++++ Extract provided ++++
Heat a pan with enough oil to deep fry the prawns. Before frying, dip the bacon-wrapped prawns in a thin batter of one beaten egg and 2 tablespoons cornstarch. Deep fry until golden brown.

Serve with sweet and sour sauce (to which I added some diced pineapple and onion).

Check out Kulinarya Cooking Club members here.

Wednesday, November 10, 2010

For Emily

My niece is probably my blog's youngest follower. Like all the kids in my extended family, she is a foodie. Here's a recipe for one of her requests, easy enough for a budding epicurean to make on her own.

Coconut Banana Muffins

170g softened butter
1 cup brown sugar
2 eggs
1/2 cup white sugar
1 teaspoon vanilla extract
1 tablespoon molasses (optional)
1 cup mashed very ripe bananas
(usually 3 bananas)
1 1/2 cups all-purpose flour
1/4 teaspoon cinnamon
1/2 teaspoon baking soda
1 cup dessicated coconut
(if you omit the coconut, increase flour measurement to 1 3/4 cups)

Preheat oven to 175 deg C. Beat all the ingredients together at high speed with an electric mixer. Line 18 muffin pans and fill with batter, about 3/4 full as the batter will rise while baking. Bake for 20-25 minutes.

Tuesday, November 9, 2010

Food Fix

There's a Danish grocery that we go to whenever Husband or the Teenagers need their comfort food fix. In a drab and threadbare neighborhood of colorless food stalls and grey industrial supply shops, where cars battle with trucks for parking space, the trip to the grocery is quick. The baskets are soon filled with cheeses, freshly baked and very dense rye bread, crisp fried onions, pickles, chocolates, and sweets.
++++
*Things to do:*
A. According to the food blog excerpt, what do the baskets at the Danish grocery get filled with?
B. In the food blog excerpt, what oven temperature is given for the coconut banana muffins?
C. Why does the food blog excerpt say to fill the muffin pans only about 3/4 full?
The data after this point comes from a different source and is unrelated to the food blog excerpt.
++++ Material shown ++++
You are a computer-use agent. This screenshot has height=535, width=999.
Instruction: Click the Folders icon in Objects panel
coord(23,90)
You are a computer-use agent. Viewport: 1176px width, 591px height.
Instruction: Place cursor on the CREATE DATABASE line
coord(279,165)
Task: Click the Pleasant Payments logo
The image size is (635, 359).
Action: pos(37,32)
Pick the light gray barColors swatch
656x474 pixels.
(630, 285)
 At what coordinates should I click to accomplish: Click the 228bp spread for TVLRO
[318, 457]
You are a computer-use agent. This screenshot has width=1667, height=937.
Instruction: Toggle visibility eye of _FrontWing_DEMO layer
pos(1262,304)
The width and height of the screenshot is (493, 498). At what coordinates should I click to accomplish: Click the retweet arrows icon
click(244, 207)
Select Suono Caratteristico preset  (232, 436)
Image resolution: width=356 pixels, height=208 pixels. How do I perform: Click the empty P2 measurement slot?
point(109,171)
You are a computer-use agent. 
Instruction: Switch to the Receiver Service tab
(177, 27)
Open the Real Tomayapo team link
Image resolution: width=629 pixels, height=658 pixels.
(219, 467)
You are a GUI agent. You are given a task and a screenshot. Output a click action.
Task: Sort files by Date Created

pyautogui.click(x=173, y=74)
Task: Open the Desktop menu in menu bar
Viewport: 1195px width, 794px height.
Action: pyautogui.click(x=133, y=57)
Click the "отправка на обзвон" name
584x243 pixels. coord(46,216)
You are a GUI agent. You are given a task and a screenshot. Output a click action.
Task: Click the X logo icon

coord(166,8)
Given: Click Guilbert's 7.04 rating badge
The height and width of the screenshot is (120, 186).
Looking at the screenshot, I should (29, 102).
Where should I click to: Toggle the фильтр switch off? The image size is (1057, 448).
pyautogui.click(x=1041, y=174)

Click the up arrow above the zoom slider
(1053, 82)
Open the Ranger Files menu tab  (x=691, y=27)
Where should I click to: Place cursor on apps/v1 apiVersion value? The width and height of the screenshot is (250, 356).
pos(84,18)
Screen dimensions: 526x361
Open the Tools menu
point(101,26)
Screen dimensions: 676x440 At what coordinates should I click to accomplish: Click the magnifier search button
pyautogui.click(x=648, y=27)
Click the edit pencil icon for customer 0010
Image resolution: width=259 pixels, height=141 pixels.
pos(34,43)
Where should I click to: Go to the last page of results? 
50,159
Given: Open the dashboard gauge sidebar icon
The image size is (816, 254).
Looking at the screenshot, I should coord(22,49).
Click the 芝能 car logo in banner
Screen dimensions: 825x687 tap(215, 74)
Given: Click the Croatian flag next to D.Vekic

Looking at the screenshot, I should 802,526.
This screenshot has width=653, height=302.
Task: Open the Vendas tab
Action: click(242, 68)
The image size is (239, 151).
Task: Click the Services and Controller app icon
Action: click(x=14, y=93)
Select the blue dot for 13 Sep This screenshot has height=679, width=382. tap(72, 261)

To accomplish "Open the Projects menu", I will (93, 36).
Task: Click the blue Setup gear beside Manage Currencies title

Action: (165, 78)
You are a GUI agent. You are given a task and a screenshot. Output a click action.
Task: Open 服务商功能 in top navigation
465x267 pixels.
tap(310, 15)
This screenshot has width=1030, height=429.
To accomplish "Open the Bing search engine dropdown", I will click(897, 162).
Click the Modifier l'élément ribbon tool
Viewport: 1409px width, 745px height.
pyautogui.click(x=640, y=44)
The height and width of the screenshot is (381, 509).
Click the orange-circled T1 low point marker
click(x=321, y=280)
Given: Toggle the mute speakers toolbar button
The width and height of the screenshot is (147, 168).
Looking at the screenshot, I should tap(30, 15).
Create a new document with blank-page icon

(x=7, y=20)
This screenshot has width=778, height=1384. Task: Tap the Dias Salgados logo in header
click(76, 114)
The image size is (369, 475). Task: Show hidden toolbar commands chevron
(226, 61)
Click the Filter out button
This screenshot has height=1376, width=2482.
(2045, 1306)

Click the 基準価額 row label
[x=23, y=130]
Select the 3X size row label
++++
*Written answers:*
A.
- Cheeses
- Freshly baked, very dense rye bread
- Crisp fried onions
- Pickles
- Chocolates
- Sweets

B. 175 degrees C.

C. The muffin batter rises while baking, so the pans are filled only about 3/4 full.